Direction ::
Write out the items exactly as they appear, from the start of the items through the line that contains "click(634, 626)", including that line.

Data supplied ::
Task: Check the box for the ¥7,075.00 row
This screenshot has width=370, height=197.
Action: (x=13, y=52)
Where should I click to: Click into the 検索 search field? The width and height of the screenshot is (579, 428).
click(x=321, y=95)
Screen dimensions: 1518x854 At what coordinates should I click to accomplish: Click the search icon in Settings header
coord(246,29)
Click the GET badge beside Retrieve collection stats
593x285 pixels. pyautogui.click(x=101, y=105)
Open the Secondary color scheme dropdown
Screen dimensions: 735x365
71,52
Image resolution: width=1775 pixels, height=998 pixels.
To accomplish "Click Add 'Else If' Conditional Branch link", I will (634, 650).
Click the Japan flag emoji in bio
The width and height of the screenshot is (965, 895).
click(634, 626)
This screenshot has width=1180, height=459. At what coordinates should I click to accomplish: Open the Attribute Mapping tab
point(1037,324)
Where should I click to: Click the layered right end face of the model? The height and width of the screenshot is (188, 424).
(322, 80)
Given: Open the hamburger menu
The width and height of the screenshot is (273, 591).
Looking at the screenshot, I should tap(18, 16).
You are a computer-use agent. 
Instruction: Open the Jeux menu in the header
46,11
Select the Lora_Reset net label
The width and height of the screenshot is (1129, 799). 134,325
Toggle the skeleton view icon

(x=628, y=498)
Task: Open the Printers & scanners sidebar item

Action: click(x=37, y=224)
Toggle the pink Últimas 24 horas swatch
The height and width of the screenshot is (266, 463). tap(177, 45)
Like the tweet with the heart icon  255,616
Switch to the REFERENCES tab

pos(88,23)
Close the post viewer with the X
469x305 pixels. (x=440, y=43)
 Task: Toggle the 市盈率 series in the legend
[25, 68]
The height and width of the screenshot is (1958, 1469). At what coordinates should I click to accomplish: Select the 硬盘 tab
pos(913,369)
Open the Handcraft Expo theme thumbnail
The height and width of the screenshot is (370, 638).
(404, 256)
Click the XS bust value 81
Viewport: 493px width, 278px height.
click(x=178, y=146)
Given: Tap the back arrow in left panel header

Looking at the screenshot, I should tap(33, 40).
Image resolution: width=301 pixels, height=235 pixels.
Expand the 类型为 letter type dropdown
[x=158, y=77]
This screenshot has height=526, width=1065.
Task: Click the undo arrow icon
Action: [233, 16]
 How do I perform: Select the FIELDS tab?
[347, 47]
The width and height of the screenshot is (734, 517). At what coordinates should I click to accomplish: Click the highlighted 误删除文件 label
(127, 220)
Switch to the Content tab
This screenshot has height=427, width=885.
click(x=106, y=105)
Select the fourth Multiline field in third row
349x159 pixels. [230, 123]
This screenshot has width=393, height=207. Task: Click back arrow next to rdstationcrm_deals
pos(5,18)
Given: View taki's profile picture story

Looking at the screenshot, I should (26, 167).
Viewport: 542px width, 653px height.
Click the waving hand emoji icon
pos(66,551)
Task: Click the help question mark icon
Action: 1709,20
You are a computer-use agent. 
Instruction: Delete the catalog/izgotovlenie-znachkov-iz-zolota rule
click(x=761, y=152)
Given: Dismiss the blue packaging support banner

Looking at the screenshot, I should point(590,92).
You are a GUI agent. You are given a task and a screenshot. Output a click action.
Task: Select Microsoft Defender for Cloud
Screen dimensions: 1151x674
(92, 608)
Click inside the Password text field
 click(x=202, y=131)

Response to the task ::
Task: Check the box for the ¥7,075.00 row
This screenshot has width=370, height=197.
Action: (x=13, y=52)
Where should I click to: Click into the 検索 search field? The width and height of the screenshot is (579, 428).
click(x=321, y=95)
Screen dimensions: 1518x854 At what coordinates should I click to accomplish: Click the search icon in Settings header
coord(246,29)
Click the GET badge beside Retrieve collection stats
593x285 pixels. pyautogui.click(x=101, y=105)
Open the Secondary color scheme dropdown
Screen dimensions: 735x365
71,52
Image resolution: width=1775 pixels, height=998 pixels.
To accomplish "Click Add 'Else If' Conditional Branch link", I will (634, 650).
Click the Japan flag emoji in bio
The width and height of the screenshot is (965, 895).
click(634, 626)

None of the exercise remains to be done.